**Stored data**
________________________________________

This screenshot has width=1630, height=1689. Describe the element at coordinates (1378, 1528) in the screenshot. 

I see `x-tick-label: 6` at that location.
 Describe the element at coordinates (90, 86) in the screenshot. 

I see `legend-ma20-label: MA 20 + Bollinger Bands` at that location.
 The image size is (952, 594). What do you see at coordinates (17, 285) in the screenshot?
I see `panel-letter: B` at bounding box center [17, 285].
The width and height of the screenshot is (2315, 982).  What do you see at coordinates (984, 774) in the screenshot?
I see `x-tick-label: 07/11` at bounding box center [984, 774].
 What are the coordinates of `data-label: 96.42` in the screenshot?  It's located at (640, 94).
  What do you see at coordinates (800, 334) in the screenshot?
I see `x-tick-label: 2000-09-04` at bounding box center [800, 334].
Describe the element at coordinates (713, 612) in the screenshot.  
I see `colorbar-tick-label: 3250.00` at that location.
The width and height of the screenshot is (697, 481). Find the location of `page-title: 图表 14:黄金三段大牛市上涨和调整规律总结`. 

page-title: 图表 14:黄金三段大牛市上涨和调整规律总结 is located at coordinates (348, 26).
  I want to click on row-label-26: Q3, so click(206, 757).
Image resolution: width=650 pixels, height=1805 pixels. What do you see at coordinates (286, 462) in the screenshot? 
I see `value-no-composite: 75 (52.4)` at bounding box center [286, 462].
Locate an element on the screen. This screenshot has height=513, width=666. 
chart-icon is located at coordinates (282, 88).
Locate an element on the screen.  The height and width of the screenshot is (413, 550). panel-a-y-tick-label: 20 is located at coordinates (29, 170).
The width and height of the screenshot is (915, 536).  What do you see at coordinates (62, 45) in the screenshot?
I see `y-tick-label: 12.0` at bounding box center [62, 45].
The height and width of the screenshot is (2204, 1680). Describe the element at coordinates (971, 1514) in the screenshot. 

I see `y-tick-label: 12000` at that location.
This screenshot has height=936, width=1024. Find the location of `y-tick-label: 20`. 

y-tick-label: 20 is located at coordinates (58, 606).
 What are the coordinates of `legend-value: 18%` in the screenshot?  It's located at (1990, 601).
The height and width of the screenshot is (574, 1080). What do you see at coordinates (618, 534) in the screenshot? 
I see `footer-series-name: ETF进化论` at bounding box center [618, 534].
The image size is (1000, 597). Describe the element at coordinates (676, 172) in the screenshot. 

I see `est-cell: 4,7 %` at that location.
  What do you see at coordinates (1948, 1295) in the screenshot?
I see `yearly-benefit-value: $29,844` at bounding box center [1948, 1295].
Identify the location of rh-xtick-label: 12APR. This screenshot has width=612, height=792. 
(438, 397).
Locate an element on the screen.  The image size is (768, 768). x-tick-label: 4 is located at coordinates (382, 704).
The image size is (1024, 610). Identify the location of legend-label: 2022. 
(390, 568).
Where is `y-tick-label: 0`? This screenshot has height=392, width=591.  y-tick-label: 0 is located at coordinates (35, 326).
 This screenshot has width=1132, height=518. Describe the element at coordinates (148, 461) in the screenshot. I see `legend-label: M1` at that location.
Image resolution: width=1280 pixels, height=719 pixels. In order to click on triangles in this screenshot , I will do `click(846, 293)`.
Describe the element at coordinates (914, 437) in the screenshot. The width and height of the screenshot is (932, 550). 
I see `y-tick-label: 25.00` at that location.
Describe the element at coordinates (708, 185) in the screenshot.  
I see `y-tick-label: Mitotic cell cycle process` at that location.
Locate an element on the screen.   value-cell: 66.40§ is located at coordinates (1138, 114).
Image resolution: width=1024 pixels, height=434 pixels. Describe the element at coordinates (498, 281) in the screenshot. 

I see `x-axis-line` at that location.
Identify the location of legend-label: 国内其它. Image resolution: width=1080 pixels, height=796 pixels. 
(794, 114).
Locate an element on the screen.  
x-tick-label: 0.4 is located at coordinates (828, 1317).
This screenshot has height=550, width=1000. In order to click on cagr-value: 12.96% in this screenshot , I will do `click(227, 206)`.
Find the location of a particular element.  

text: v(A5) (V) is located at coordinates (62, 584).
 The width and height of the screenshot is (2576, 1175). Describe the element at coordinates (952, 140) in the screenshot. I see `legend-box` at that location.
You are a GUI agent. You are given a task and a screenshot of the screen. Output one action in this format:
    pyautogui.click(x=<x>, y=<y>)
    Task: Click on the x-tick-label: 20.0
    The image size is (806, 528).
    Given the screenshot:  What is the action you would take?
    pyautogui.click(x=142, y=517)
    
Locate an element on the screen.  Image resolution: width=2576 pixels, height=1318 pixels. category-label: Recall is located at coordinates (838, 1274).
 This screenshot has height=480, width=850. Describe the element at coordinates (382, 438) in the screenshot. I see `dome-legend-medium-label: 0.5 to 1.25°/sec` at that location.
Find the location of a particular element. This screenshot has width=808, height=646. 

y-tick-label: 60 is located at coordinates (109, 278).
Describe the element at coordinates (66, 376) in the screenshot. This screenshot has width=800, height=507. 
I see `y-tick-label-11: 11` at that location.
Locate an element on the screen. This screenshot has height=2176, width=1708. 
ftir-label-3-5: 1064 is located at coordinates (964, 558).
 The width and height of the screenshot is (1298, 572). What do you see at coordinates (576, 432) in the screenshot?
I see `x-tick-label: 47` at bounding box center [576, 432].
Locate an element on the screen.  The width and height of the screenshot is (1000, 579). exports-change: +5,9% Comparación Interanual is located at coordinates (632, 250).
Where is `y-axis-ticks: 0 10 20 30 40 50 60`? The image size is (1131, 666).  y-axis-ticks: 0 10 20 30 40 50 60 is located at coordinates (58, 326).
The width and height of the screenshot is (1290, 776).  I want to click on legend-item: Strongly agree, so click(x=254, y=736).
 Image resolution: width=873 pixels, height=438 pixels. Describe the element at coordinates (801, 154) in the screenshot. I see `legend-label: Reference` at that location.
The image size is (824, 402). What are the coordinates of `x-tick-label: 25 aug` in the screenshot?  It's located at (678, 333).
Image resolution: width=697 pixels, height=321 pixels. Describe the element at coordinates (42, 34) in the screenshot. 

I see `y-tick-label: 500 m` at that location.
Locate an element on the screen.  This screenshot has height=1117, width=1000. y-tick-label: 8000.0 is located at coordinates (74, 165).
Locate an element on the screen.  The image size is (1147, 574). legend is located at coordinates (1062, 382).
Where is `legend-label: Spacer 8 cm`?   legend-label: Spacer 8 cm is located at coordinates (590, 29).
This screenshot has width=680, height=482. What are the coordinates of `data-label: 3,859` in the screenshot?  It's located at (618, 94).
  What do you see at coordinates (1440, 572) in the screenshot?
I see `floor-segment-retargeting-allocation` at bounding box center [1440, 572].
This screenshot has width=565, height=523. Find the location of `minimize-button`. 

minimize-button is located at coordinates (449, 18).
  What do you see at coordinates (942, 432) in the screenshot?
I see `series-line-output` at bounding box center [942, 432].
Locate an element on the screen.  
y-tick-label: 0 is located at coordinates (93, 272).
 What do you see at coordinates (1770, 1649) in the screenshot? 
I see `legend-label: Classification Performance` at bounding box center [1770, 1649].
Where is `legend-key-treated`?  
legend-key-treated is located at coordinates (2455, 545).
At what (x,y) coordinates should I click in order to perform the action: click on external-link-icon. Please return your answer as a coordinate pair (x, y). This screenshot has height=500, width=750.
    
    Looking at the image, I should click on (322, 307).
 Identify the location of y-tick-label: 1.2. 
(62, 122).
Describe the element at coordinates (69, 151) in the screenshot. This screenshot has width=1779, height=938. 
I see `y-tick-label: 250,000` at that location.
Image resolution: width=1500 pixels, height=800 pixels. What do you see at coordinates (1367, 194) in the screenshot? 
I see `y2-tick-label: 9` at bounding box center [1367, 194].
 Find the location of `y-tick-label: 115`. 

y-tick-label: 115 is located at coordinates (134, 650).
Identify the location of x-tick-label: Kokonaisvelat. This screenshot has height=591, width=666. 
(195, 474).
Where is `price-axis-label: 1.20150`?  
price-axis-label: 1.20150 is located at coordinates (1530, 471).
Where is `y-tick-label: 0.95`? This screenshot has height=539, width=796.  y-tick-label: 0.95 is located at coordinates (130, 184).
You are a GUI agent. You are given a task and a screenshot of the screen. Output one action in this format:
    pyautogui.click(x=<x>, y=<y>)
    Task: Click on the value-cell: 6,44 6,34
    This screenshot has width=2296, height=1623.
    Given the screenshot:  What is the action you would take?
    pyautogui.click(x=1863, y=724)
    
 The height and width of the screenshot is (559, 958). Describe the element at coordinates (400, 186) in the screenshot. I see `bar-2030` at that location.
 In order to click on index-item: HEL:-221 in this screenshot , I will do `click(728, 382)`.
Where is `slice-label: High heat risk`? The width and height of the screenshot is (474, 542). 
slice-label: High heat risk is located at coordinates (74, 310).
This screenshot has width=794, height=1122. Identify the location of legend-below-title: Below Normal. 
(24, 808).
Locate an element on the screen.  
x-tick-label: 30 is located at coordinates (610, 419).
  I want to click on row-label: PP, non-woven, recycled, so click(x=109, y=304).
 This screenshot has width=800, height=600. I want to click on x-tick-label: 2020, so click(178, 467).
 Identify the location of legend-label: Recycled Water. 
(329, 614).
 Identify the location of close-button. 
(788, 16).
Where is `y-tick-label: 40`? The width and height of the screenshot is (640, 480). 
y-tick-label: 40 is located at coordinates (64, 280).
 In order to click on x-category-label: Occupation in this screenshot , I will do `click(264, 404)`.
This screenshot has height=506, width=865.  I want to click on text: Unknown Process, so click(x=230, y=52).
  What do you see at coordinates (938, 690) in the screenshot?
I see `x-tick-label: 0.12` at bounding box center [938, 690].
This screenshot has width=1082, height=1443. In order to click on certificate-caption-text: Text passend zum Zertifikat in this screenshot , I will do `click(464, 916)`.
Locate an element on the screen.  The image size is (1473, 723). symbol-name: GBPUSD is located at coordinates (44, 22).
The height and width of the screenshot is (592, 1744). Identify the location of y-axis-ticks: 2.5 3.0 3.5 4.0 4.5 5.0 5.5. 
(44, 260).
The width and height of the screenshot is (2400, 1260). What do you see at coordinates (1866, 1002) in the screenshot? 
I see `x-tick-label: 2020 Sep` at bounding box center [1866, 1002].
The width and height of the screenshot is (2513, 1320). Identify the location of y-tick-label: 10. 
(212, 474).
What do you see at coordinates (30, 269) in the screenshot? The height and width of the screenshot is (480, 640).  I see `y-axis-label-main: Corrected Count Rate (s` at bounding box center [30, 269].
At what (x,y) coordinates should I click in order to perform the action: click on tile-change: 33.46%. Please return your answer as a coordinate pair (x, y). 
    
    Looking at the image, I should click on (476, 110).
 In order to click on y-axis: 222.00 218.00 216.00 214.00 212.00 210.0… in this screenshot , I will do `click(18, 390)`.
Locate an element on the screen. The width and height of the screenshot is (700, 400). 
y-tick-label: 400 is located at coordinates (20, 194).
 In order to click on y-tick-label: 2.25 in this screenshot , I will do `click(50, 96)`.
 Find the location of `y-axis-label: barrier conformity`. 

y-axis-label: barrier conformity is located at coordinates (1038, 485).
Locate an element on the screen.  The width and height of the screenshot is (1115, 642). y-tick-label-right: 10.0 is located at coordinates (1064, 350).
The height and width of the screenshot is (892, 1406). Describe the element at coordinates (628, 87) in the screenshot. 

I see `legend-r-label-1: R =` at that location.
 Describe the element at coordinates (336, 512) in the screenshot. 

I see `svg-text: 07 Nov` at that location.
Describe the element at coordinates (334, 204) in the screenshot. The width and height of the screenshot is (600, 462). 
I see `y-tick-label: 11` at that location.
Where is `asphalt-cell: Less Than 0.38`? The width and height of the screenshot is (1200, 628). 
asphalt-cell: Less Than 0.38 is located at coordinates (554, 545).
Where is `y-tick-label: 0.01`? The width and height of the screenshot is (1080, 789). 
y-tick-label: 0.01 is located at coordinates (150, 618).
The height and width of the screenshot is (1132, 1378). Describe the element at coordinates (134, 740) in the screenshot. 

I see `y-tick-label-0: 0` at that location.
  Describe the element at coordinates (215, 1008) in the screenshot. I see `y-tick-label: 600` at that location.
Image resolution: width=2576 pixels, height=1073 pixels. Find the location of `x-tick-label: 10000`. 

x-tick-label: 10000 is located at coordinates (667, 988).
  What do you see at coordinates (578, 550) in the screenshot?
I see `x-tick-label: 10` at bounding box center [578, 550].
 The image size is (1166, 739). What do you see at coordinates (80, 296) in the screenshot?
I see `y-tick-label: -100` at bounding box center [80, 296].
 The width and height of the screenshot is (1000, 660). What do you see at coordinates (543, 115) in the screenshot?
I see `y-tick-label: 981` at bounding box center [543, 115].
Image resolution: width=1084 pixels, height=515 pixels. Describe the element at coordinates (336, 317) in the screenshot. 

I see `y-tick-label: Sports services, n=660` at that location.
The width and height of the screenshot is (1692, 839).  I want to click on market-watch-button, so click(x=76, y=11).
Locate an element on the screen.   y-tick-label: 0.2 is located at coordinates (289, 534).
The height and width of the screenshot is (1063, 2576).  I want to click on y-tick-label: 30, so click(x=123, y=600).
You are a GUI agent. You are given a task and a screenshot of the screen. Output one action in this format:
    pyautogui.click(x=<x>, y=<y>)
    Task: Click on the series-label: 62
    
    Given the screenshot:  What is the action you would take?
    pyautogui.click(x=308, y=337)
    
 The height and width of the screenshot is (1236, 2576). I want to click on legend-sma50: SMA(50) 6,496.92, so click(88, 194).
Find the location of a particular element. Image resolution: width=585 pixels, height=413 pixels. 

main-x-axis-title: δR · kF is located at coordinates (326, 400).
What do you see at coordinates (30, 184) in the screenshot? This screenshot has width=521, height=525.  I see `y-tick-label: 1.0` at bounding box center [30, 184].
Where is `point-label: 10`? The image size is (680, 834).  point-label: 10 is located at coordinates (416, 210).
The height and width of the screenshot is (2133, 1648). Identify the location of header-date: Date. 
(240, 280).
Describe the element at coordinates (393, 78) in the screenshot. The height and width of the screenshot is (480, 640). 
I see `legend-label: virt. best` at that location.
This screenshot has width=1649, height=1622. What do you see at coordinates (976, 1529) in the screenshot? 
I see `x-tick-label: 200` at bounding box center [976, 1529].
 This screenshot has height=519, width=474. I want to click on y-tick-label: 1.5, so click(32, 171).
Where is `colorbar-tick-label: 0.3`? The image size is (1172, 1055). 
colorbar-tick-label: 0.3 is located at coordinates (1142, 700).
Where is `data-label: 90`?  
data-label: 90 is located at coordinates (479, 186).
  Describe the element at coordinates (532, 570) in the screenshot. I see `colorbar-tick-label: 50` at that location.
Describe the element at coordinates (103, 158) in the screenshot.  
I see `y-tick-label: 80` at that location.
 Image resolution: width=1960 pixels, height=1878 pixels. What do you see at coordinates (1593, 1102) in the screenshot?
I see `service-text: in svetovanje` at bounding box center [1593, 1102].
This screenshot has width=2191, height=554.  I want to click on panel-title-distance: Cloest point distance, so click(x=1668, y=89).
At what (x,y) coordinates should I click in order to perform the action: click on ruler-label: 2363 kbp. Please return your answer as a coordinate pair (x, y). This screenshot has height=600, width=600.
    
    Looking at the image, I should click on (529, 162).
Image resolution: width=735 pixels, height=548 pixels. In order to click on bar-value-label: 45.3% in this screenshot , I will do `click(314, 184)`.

________________________________________

**TASK DETAILS**
Substitute "To click on" for "In order to click on" and repeat the data from the line with "In order to click on x-category-label: Occupation" up to and including the line with "This screenshot has width=1082, height=1443.", changing nothing else.

**WRITTEN ANSWER**
 To click on x-category-label: Occupation in this screenshot , I will do `click(264, 404)`.
This screenshot has height=506, width=865.  I want to click on text: Unknown Process, so click(x=230, y=52).
  What do you see at coordinates (938, 690) in the screenshot?
I see `x-tick-label: 0.12` at bounding box center [938, 690].
This screenshot has width=1082, height=1443. To click on certificate-caption-text: Text passend zum Zertifikat in this screenshot , I will do `click(464, 916)`.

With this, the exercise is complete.